On iki bin yıllık tarihe sahip olan Hasankeyf’e ilişkin AİHM’in kararını değerlendiren sivil toplum ve meslek örgütleri, mücadelenin bitmediğine dikkat çekti. Örgütler, ‘Mücadele ettiğimiz oranda Hasankeyf’in kurtuluşu yakındır’ dediler
Ilısu Baraj suyu altında bırakılmak istenen 12 bin yıllık tarihe sahip Hasankeyf’teki kültürel mirasın korunması için Avrupa İnsan Hakları Mahkemesi’ne (AİHM) yapılan başvurunun reddedilmesine yönelik tepkiler sürüyor. Sivil toplum örgütlerinin temsilcileri Hasankeyf’teki kültürel mirasın korunması için mücadelenin sürdürülmesi gerektiğini vurguladı.
‘Kurtuluş yakındır’
Hasankeyf’i Yaşatma Girişimi Sözcüsü Rıdvan Ayhan, Hasankeyf’teki kültürel mirasın korunması için uzun süredir çeşitli platformlarda mücadele edildiğini belirterek mücadelenin daha da yoğunlaştırılması gerektiğini söyledi. Baraj yapımının sürdürüldüğünü, barajın ne zaman su tutacağına dair tarihlerde sürekli bir değişlik yapıldığına işaret eden Ayhan, “Yapacağımız mücadeleyle birlikte Hasankeyf’in sular altında kalmamasını sağlamak için kotanın düşürülmesi sağlanabilir. Hasankeyf’te su tutma işlemi başlasa dahi mücadele bırakılmamalıdır. Biz mücadele ettiğimiz oranda Hasankeyf’in kurtuluşu yakındır” dedi. Hasankeyf’in sular altında kalmaması için ellerinden geleni yapacaklarını söyleyen Ayhan, “Su tutulsa dahi barajda biz yeni yerleşkeye götürülsek dahi buraya gelip mücadelemizi sürdüreceğiz” dedi. AİHM’in kararını değerlendiren Ayhan, “Bu karar mücadelenin bittiği anlamına gelmemelidir. Mücadele devam ediyor” ifadesini kullandı.

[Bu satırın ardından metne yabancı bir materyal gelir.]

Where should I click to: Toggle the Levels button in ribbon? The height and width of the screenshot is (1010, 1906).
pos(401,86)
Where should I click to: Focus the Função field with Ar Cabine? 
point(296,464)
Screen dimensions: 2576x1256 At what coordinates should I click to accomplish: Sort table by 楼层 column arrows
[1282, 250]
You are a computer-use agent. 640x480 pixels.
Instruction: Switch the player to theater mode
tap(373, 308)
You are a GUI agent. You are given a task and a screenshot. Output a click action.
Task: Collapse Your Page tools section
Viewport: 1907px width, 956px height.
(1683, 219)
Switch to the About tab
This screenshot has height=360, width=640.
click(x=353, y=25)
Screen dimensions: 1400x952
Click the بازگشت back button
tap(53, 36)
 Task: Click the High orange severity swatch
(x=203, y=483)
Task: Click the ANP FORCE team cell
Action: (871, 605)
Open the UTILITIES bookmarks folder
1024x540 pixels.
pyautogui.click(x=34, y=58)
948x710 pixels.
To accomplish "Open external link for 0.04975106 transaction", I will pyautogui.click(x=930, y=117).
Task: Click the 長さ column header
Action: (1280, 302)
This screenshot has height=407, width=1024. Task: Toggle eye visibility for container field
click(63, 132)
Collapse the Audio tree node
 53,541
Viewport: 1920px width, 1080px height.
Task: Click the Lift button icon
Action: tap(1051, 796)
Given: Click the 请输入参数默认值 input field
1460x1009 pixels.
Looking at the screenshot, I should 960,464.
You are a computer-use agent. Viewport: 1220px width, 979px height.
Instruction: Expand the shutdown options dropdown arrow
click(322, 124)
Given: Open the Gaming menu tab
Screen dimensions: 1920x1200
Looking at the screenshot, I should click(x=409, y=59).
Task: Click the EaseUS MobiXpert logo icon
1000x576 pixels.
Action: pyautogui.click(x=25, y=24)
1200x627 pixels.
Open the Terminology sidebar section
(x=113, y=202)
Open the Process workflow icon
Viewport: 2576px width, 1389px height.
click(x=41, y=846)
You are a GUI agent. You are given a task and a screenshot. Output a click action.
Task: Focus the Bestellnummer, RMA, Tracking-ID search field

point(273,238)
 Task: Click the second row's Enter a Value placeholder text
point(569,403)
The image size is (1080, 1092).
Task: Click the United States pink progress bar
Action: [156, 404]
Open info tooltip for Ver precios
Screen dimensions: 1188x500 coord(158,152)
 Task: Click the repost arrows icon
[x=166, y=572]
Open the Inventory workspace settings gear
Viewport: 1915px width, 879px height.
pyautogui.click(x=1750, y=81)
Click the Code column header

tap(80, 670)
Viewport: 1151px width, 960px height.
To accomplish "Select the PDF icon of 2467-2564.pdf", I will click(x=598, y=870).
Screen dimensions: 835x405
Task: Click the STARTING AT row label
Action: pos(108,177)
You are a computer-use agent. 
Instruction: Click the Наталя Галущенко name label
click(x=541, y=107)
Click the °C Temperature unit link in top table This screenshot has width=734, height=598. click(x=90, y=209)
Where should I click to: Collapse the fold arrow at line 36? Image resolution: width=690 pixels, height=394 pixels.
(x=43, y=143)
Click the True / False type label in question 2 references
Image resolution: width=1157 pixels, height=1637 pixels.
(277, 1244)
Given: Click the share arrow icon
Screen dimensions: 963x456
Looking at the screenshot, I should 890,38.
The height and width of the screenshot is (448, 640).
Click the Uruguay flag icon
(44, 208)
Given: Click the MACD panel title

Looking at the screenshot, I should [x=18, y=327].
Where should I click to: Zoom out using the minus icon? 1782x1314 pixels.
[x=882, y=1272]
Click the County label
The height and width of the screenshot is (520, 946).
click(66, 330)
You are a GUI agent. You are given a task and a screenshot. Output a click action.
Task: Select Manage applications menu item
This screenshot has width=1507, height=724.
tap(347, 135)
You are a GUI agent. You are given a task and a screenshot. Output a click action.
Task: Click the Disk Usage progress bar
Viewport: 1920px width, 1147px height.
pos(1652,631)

‘Hasankeyf’i yok edemezsiniz’
AİHM’in verdiği kararın mücadelelerini etkilemeyeceğini vurgulayan Diyarbakır Ekoloji Derneği Üyesi Bişar İçli, Hasankeyf’in kurtarılması mücadelesine devam edeceklerini söyledi. İçli, “Sözlü anlatımlardan yazılı anlatımlara dek burada yaşanan mücadeleyi aktarmaya devam edeceğiz. Dünya üzerinde benzeri çok az olan tarihi eser taşımalarının Hasankeyf’te yapıldığını söyleyen İçli, “Buradaki tarihi eserler başka bir yere götürülüp etrafları çit ile çevrilerek veya bir alana bırakılarak tarih korunmaz. Bu acı verici bir olaydır. Hasankeyf insanlık tarihidir ve yok edemezsiniz. Doğasına ve tarihine sahip çıkmayanlar geleceği belirleyemez. Biz de bu felsefeyle mücadele edeceğiz” diye konuştu.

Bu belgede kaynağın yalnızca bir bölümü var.